24 Haziran baskın seçimi öncesi AKP’ye beklenen oy bir türlü gelmiyor. Yenildiler, çünkü 7 Haziran sonrası “İstikrar için koalisyon kötüdür, tek başına güçlü bir iktidar gereklidir” diyenler can havliyle birbirlerine tutunarak “korku ittifakı” kurmak zorunda kaldı. Yenildiler, çünkü artık halka anlatacakları hiçbir politikaları yok. Yenildiler, çünkü istikrar ve özgürlük değil daha çok savaş, daha çok baskı, daha çok OHAL vaat ediyorlar. Yenildiler, çünkü ittifak ortağı Bahçeli’nin çağrısıyla OHAL rejimini kalıcı kılmak isteyenler bu kez de ittifak yasalarıyla fiili olan hileyi, hırsızlığı resmi hale getirmek için dayatıyorlar. Yenildiler, çünkü demokrasinin en temel koşulu olan “adil ve eşit seçim” ilkesinden korkup, imzacıları terörist ilan etmeye başladılar. Yenildiler, çünkü muhalefet tüm renkleri, tüm farklılıklarına rağmen TAMAM diyerek birleşebiliyor. Ancak toplumu ayrıştırarak, ötekileştirerek siyasi erk elde edebilenler, toplumu birleştiren bu demokratik tavır karşısında ne yapacağını bilemiyor. Ülkede yayın yapan tüm medya organlarının yüzde 95’i ellerinde olmasına rağmen korkuyorlar.
"24 Haziran seçimleri baskı ve dikta mı, demokrasi ve özgürlük mü tercih olacak"
Tüm bu oransız baskı ve hile iktidarı karşısında demokrasiden, özgürlüklerden, adaletten, eşitlikten, insan haklarından ve barıştan yana olanlar birleşmek ve bu doğrultuda da kararlı bir şekilde seçime girmek mecburiyetinde. Farklı toplum kesimlerini ortaklaştıran temel değerler Cumhuriyet, laiklik, adalet, eşitlik ve barıştır. 24 Haziran seçimlerinde; bir yanda baskı ve dikta öbür yanda demokrasi, özgürlük ve eşitlik tercihi olacak.
"CHP'nin desteği partilere değil dmeokrasiyedir"
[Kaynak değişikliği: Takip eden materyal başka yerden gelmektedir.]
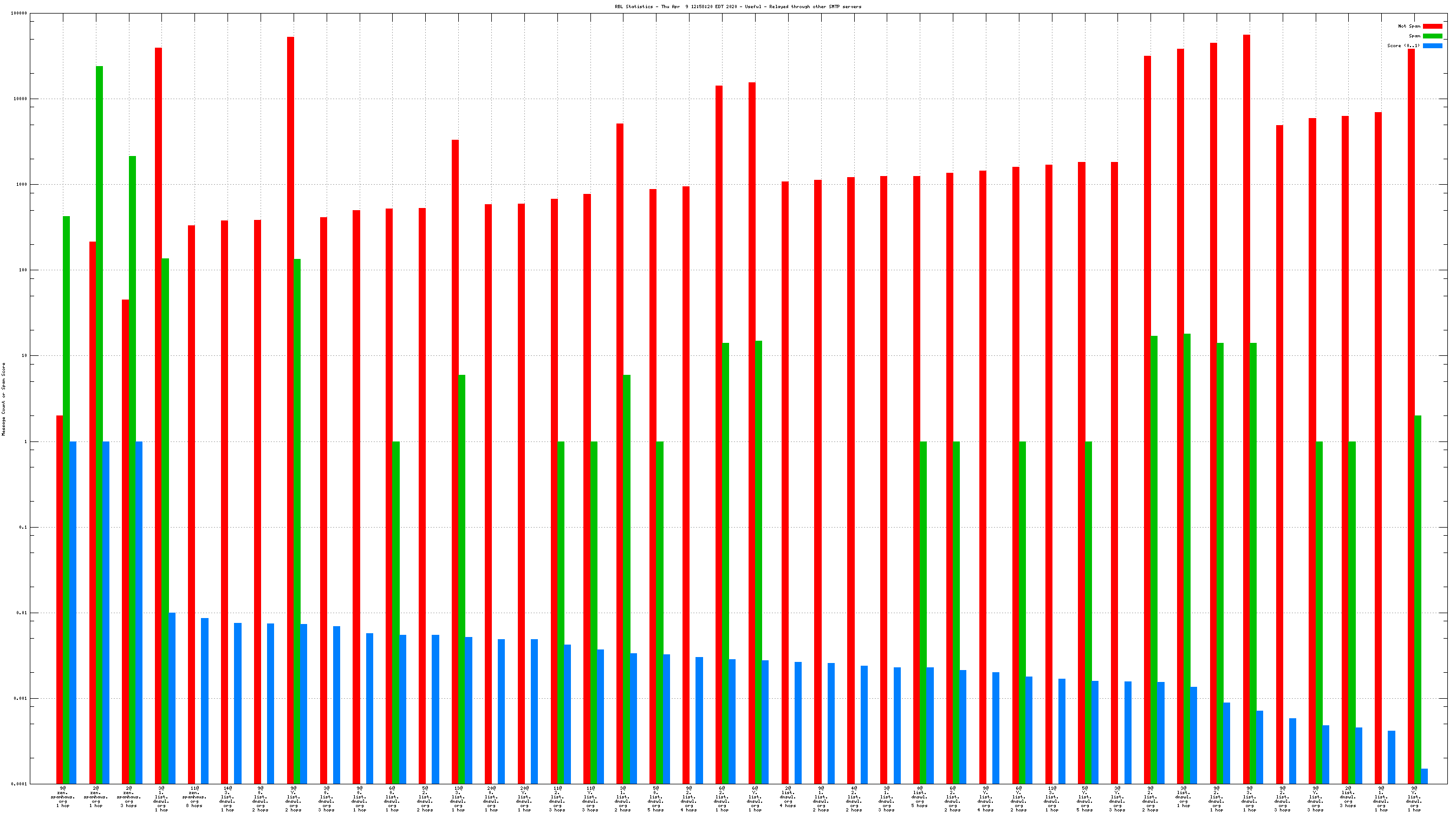Click the 9@ zen.spamhaus.org 1 hop label

pyautogui.click(x=63, y=796)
Bu koşulda tüm tekliflerimize rağmen korunan %10 baraj ve iktidarın kurduğu ittifak ile eşitsizleştirilen koşullar karşısında demokrasi ve eşit temsil hakkını korumak amacı ile bir ilkeler ittifakı zorunludur. Bu bağlamda CHP'nin desteği bir partiye ya da gruba değil, demokrasiyedir. İttifak içerisinde olan partiler program ve ideoloji ortaklığı değil adalet ve ilkeler ittifakı yapmaktadır. Bu topraklara demokrasiyi, adaleti, hukukun üstünlüğünü, laikliği ve en önemlisi barışı geri getirip; sonrasında geçmişin acılarıyla hesaplaşmayı, adalet arayışımızı elbette devam ettireceğiz. Bu bizim tarihsel görevimiz. Ancak şu an önceliğimiz demokrasi mücadelesine güç vermek, omuz vermek ve geleceğin aydınlık Türkiye’sinin önünü açmak olacaktır.
"24 Haziran'da biz kazanacağız, Türkiye kazanak"
Şairin dediği gibi; “Özgürlük inecekse yıldız yağmurlarıyla, yükselecekse ay karanlığı yırtarak, Haziranda yaşamak ne güzel…”
Hepimize tarihi bir sorumluluk düşen günlerdeyiz demokrasi koşullarını sağlayacak adımları atmak kimseye kefil olmak anlamına gelmez. 100.000 imzanın tamamlanmasına destek vermek kimseyi kahramanlaştırmak, temize çekmek için ya da kimseyi şeytanlaştırmak için kullanılamaz. Verilen destek tam da bugün iktidar tarafından yaygınlaştırılan ayrışma ve kutuplaşma ikliminde "taraf" tarif edilerek, iktidar lehine bir karalama algısı yürütmek için dayatılan ittifak ortaklıkları üzerinden kurgulanan yaftalamalara korkusuzca karşı durma günüdür. Şimdi yeni bir adıma daha ihtiyaç var. Demokrasinin gereği olarak “ama”sız, “fakat”sız, “lakin”siz tüm Cumhurbaşkanı adaylarının seçime girebilmesinin koşullarının sağlamak adına imzalarının tamamlanmasının ardından aynı şekilde eşit ve adil koşullarda bir seçim gerçekleşmesi için Selahattin Demirtaş'ın da serbest bırakılması gereklidir.
24 Haziran’da biz kazanacağız, Halk kazanacak, Türkiye kazanacak!